Tulane University's School of Medicine has announced a groundbreaking collaboration with Johnson & Wales University. A new program unites doctors and chefs to improve the nation's health through the teaching of culinary medicine, putting chefs in the laboratory and doctors in the kitchen.
Culinary students from Johnson & Wales are teaching Tulane med students how to cook, while the med students teach culinary interns about diet and nutrition.
"These are more complex, clinical things than chefs would normally learn," says Dr. Timothy Harlan, Medical Director for Tulane University's Medical Group, who's also a chef.
He says teaching chefs about evidence-based medicine, diet and nutrition can have a significant impact on the health of America. It's the first time, a medical school and a major culinary institution have worked together to help prevent obesity.
"We're the first medical school that I know of that has hired a full-time chef to be on staff," says Harlan.

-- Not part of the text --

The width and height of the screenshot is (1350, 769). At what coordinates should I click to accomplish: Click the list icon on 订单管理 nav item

"It's about good quality, evidence-based medicine and diet. It mixes actual hands-on cooking...how to cook, with the basic sciences and clinical nutrition to better understand the link between diet and health," Harlan says. "If we can help medical students and physicians, as well as chefs, understand that link better, they can then pass that on to their patients, in the case of physicians, or their patrons in the case of culinarians and we can have a significant impact on the health of America."
Harlan says the program connects the dots between the basic sciences, clinical medicine and what patients and diners are actually putting in their mouths. He says chefs have a social responsibility to change the way they feed their patrons to make sure they're getting great quality, healthy meals.

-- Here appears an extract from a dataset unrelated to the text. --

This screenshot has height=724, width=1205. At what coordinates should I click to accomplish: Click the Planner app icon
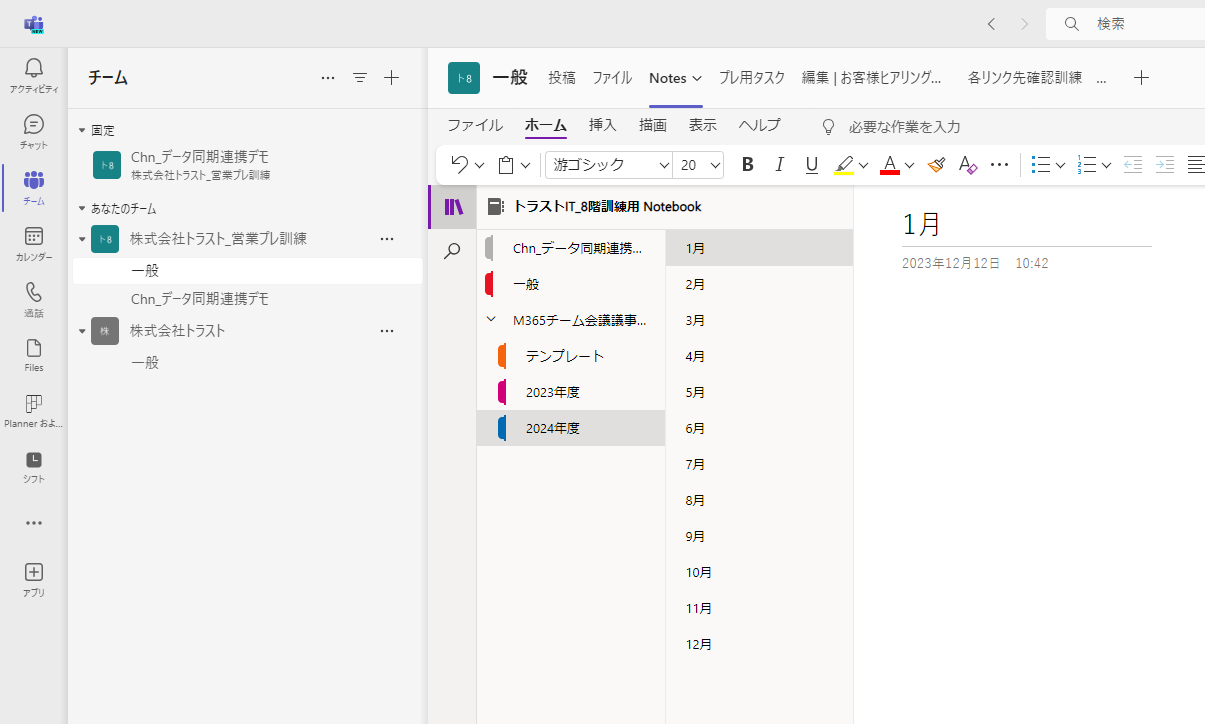click(x=33, y=410)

The program is a fully integrated, comprehensive joint curriculum for doctors, medical students, chefs and the community focused on the significant health role that food choices and nutrition play in preventing and managing obesity and associated diseases in America.
"This is an entirely new approach in the training of both physicians and chefs," said Dr. Benjamin Sachs, senior vice president and dean of Tulane University School of Medicine. "Our goal is to change the way health practitioners think about food and the practice of medicine. With statistics showing that 65 percent of Americans are overweight and a third are obese, it's not enough for doctors to know just the basics of nutrition. They must also learn to translate the science into practical lessons that empower their patients to lead healthier lives."
The initial program, which includes culinary classes for medical students, will be based at Tulane University, with the collaboration's long-term goal to establish others first at JWU's flagship campus in Providence, and in the future at JWU's campuses in North Miami, Denver and Charlotte.
The comprehensive plan is to include seminars, internships, faculty training, curricular offerings, community outreach, research and, ultimately, the development of a master's degree in culinary nutrition at JWU and a rotation in culinary nutrition for Tulane medical students.Several aspects of the collaboration are in place, including:
• Joint faculty seminars for students at both universities
• Internships at Tulane for JWU's culinary nutrition students
• Healthy culinary classes for the New Orleans community involving students from both schools
Johnson & Wales University, founded in 1914, is a nonprofit, private, accredited institution. In 1998, JWU became the first in the nation to offer a bachelor of science degree in Culinary Nutrition. The program is accredited by the Commission on Accreditation for Dietetics Education of the ADA, has six full-time registered dieticians on faculty, and has produced more than 1,000 alumni.